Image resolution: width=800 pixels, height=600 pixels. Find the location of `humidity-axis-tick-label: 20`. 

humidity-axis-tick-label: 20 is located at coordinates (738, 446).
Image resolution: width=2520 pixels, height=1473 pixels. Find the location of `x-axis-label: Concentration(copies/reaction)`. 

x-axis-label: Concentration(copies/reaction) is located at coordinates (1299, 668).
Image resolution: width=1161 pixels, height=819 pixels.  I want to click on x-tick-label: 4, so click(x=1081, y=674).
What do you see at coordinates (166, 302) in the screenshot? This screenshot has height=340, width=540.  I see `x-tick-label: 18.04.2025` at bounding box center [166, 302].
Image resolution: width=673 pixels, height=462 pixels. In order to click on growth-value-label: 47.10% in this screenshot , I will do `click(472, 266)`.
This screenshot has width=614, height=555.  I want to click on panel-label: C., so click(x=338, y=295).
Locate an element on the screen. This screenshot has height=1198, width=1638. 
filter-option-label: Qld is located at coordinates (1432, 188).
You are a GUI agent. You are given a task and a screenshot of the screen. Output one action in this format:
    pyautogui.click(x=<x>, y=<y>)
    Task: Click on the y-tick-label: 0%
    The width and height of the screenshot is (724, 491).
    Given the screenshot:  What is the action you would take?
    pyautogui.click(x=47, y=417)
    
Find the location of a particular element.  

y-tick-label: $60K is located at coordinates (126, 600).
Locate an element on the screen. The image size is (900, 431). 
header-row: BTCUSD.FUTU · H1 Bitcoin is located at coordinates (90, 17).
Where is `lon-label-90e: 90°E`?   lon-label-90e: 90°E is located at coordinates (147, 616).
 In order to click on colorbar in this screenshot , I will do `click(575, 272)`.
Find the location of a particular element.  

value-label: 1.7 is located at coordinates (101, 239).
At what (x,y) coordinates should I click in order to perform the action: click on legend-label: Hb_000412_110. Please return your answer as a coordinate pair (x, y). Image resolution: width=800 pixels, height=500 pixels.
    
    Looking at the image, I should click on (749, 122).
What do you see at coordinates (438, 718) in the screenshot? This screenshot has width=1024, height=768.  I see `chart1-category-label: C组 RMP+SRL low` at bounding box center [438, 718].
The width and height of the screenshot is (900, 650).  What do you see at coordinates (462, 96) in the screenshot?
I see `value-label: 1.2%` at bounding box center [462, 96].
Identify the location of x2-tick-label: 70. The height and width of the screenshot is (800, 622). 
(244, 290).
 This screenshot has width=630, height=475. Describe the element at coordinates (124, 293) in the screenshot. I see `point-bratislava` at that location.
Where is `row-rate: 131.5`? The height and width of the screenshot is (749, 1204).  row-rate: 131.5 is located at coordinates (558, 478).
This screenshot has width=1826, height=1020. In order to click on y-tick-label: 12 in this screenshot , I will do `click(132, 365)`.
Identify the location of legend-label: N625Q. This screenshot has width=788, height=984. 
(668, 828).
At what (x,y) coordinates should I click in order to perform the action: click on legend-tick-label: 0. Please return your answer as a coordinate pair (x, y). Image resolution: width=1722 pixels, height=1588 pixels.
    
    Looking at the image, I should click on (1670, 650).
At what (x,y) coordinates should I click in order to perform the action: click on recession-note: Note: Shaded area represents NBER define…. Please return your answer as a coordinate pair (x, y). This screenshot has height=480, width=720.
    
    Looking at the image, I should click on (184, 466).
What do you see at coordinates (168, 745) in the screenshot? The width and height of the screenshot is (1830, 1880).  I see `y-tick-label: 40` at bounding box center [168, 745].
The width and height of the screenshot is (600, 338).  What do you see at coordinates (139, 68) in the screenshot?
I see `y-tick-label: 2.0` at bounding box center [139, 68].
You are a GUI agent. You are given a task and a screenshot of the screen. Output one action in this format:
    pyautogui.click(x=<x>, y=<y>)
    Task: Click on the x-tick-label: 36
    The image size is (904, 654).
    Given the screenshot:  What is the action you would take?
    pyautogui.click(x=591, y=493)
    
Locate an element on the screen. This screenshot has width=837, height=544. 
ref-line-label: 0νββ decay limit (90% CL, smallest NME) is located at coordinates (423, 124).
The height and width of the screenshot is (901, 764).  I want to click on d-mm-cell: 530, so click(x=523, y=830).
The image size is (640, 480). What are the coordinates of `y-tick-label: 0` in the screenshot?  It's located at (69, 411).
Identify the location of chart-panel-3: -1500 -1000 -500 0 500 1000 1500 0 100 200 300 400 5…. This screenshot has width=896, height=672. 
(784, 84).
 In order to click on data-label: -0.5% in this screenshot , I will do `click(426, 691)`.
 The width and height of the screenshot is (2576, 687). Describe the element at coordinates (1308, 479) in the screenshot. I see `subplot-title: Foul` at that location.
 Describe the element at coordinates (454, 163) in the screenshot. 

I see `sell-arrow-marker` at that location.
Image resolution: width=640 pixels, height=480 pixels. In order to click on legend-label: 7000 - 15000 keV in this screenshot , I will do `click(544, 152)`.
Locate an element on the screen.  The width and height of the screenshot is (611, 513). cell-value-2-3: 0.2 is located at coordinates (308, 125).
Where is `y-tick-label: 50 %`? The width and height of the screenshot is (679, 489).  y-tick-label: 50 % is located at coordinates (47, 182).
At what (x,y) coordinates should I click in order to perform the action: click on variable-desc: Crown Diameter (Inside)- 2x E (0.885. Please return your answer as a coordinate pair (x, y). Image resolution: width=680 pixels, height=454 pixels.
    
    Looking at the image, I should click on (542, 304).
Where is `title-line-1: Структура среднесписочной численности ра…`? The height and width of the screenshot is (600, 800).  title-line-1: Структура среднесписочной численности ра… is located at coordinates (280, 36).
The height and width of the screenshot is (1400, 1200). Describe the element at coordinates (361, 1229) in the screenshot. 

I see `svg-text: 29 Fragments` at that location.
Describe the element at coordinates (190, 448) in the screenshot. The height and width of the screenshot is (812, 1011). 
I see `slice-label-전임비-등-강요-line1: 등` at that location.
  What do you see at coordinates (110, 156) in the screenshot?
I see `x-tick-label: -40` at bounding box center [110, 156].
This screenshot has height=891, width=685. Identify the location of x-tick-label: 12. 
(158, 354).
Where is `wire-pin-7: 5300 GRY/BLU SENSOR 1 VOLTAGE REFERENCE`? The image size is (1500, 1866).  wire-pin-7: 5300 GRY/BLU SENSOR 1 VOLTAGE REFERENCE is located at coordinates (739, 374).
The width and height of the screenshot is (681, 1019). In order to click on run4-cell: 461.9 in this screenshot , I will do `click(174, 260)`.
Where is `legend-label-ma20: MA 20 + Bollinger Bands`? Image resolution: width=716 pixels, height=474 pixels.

## Work order
Print the records again unchanged, from the line containing "coordinates (558, 478)." through the line containing "What do you see at coordinates (168, 745)", both included.

## Response box
Where is `row-rate: 131.5`? The height and width of the screenshot is (749, 1204).  row-rate: 131.5 is located at coordinates (558, 478).
This screenshot has width=1826, height=1020. In order to click on y-tick-label: 12 in this screenshot , I will do `click(132, 365)`.
Identify the location of legend-label: N625Q. This screenshot has width=788, height=984. 
(668, 828).
At what (x,y) coordinates should I click in order to perform the action: click on legend-tick-label: 0. Please return your answer as a coordinate pair (x, y). Image resolution: width=1722 pixels, height=1588 pixels.
    
    Looking at the image, I should click on (1670, 650).
At what (x,y) coordinates should I click in order to perform the action: click on recession-note: Note: Shaded area represents NBER define…. Please return your answer as a coordinate pair (x, y). This screenshot has height=480, width=720.
    
    Looking at the image, I should click on (184, 466).
What do you see at coordinates (168, 745) in the screenshot? The width and height of the screenshot is (1830, 1880).  I see `y-tick-label: 40` at bounding box center [168, 745].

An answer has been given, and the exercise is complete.